Monday, April 2, 2012

Bread and Milk

In Coventry there is a street called Bread and Milk. The same day I discovered that, I later found myself on another road, called Camp Meeting. I don't know the origin of Bread and Milk, I am only assuming that it is as old as the very oldest streets in almost every Connecticut town center: School Street, and Church Street, and so on, all the essentials of Puritan life laid out on a miniature grid. It took me a while to appreciate the literalness of these roads. On School Street you will always find a school, or if not, you could have found one at one time. On Church Street, and Meeting House Lane, the same. There are some more poetic street names in Connecticut, the Witches Meadows and the Fog Plains, where a bit of mystery intersects with the mundane. But to the people who named them, those must have been mundane too.

Perhaps the street-namers of the 17th and 18th centuries had no time for the evocative or inspirational; perhaps they simply valued the quickest and most practical directions to - and descriptions of - where they needed to go. I could understand that. Most directions I get, when I bother to get directions instead of just muddling along with a Rand McNally atlas and the little map in my phone, are terrible. If they were more like "turn right at Big Red House Street, then left at Dunkin Donuts Without a Drive-Thru Lane, then left again at This Must Be Hell When It Snows Hill," I'd appreciate it. Anyway there are enough Prospect Streets with no prospects, Elms and Maples devoid of trees, Mountain Views and Buena Vistas that turn out to have neither.

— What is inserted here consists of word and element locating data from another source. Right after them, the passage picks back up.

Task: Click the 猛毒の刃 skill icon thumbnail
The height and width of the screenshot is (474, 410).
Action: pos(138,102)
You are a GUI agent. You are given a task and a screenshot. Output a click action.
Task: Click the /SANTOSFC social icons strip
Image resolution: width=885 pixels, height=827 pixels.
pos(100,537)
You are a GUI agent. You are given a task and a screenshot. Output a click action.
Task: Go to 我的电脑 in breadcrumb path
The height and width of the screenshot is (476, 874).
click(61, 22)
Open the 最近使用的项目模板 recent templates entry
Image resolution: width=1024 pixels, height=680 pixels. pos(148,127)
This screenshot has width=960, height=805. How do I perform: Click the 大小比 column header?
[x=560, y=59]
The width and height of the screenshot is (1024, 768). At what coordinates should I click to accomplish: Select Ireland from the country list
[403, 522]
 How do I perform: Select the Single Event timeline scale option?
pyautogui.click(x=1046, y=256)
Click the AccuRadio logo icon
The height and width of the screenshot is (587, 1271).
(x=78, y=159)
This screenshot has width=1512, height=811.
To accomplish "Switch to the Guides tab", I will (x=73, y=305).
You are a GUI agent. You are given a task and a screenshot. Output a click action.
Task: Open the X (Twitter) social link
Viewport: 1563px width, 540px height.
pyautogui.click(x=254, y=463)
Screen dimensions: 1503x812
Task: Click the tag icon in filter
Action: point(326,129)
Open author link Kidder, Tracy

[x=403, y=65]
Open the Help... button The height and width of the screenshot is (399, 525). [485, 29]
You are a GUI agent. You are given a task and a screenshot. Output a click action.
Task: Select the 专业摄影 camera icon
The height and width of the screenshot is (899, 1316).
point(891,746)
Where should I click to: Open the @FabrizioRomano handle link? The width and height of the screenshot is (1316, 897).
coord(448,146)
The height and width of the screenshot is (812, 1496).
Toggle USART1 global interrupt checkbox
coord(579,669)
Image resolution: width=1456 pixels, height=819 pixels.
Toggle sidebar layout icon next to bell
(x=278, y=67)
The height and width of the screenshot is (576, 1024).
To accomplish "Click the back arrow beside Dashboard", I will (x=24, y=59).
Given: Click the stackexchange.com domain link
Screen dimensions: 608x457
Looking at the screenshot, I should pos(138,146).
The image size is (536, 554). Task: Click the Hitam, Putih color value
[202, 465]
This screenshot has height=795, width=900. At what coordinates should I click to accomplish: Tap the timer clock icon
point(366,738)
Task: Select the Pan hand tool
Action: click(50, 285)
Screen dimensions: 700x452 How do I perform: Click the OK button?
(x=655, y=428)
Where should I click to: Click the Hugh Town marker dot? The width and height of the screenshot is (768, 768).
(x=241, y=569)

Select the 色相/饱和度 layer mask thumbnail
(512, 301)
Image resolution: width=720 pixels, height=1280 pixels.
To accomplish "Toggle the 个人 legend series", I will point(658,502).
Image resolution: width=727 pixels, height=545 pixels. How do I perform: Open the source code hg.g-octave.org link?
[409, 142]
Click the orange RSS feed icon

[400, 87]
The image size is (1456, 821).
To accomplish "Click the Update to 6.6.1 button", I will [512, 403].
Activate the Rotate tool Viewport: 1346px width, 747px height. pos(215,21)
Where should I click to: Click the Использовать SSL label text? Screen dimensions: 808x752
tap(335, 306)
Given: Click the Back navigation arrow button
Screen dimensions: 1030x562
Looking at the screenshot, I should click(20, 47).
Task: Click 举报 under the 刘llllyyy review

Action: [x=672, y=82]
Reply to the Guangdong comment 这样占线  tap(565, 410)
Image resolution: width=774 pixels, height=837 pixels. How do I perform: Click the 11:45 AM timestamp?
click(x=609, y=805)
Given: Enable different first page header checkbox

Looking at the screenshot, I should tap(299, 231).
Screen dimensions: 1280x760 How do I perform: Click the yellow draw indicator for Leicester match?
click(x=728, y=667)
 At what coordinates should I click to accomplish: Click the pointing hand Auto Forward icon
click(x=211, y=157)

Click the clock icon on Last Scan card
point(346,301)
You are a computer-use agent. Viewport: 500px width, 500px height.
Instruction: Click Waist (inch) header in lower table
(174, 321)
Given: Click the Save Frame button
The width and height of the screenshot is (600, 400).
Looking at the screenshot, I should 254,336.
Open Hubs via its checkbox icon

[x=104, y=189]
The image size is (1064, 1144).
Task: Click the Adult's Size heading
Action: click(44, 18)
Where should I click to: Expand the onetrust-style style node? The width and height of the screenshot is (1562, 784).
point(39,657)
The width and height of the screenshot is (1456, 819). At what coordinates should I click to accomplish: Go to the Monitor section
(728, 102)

I'm working on a theory about those early New Englanders, though: that all of their actions, the seemingly incomprehensible as well as the boringly predictable, can be explained if you consider that they were constantly terrified. Walking through the woods of Coventry, scared of witches and Indians and sin and catching a cold that might kill you and the possibility of all manner of wild animals leaping from behind the trees, maybe it was just comforting to look up and see, well, not a green and white town street sign, but some recognizable landmark that told you, Ah. I know this place. This is the place where you can find bread and milk.

1 comment:

  1. I grew up on Bread and Milk street and was told by my great grandmother who also grew up on it that the street got its name because a traveler who stopped at any house on the street would be given bread and milk.